SOURCE DATA section start

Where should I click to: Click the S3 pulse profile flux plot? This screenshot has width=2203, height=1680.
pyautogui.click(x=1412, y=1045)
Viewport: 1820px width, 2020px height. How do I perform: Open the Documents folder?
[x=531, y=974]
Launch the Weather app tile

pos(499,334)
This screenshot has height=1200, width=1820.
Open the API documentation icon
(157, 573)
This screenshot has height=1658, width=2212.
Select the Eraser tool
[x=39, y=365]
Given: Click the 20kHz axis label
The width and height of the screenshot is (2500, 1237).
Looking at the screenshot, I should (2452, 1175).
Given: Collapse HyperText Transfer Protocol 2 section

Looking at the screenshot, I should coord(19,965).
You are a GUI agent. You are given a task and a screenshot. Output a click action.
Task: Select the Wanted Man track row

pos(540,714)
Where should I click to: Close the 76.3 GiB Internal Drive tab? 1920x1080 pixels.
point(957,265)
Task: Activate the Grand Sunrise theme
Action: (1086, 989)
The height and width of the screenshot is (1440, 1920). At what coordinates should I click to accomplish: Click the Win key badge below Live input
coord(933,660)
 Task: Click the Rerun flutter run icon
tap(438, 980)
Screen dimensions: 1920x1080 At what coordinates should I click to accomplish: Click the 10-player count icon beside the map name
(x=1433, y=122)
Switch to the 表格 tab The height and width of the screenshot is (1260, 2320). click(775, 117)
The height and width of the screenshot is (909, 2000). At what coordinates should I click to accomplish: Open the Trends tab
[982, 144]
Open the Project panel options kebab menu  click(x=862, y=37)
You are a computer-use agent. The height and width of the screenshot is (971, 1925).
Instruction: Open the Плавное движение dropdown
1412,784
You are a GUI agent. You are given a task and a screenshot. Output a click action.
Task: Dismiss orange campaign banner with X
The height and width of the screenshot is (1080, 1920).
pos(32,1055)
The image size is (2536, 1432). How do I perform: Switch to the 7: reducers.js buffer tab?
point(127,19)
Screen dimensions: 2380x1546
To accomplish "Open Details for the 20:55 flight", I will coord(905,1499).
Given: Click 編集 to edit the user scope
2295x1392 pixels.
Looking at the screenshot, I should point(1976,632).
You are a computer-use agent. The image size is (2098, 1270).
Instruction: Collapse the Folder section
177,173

SOURCE DATA section end

* EXERCISE OBJECTIVE
From top to bottom, repeat the data above without alteration.

* TASK RESPONSE
Where should I click to: Click the S3 pulse profile flux plot? This screenshot has width=2203, height=1680.
pyautogui.click(x=1412, y=1045)
Viewport: 1820px width, 2020px height. How do I perform: Open the Documents folder?
[x=531, y=974]
Launch the Weather app tile

pos(499,334)
This screenshot has height=1200, width=1820.
Open the API documentation icon
(157, 573)
This screenshot has height=1658, width=2212.
Select the Eraser tool
[x=39, y=365]
Given: Click the 20kHz axis label
The width and height of the screenshot is (2500, 1237).
Looking at the screenshot, I should (2452, 1175).
Given: Collapse HyperText Transfer Protocol 2 section

Looking at the screenshot, I should coord(19,965).
You are a GUI agent. You are given a task and a screenshot. Output a click action.
Task: Select the Wanted Man track row

pos(540,714)
Where should I click to: Close the 76.3 GiB Internal Drive tab? 1920x1080 pixels.
point(957,265)
Task: Activate the Grand Sunrise theme
Action: (1086, 989)
The height and width of the screenshot is (1440, 1920). At what coordinates should I click to accomplish: Click the Win key badge below Live input
coord(933,660)
 Task: Click the Rerun flutter run icon
tap(438, 980)
Screen dimensions: 1920x1080 At what coordinates should I click to accomplish: Click the 10-player count icon beside the map name
(x=1433, y=122)
Switch to the 表格 tab The height and width of the screenshot is (1260, 2320). click(775, 117)
The height and width of the screenshot is (909, 2000). At what coordinates should I click to accomplish: Open the Trends tab
[982, 144]
Open the Project panel options kebab menu  click(x=862, y=37)
You are a computer-use agent. The height and width of the screenshot is (971, 1925).
Instruction: Open the Плавное движение dropdown
1412,784
You are a GUI agent. You are given a task and a screenshot. Output a click action.
Task: Dismiss orange campaign banner with X
The height and width of the screenshot is (1080, 1920).
pos(32,1055)
The image size is (2536, 1432). How do I perform: Switch to the 7: reducers.js buffer tab?
point(127,19)
Screen dimensions: 2380x1546
To accomplish "Open Details for the 20:55 flight", I will coord(905,1499).
Given: Click 編集 to edit the user scope
2295x1392 pixels.
Looking at the screenshot, I should point(1976,632).
You are a computer-use agent. The image size is (2098, 1270).
Instruction: Collapse the Folder section
177,173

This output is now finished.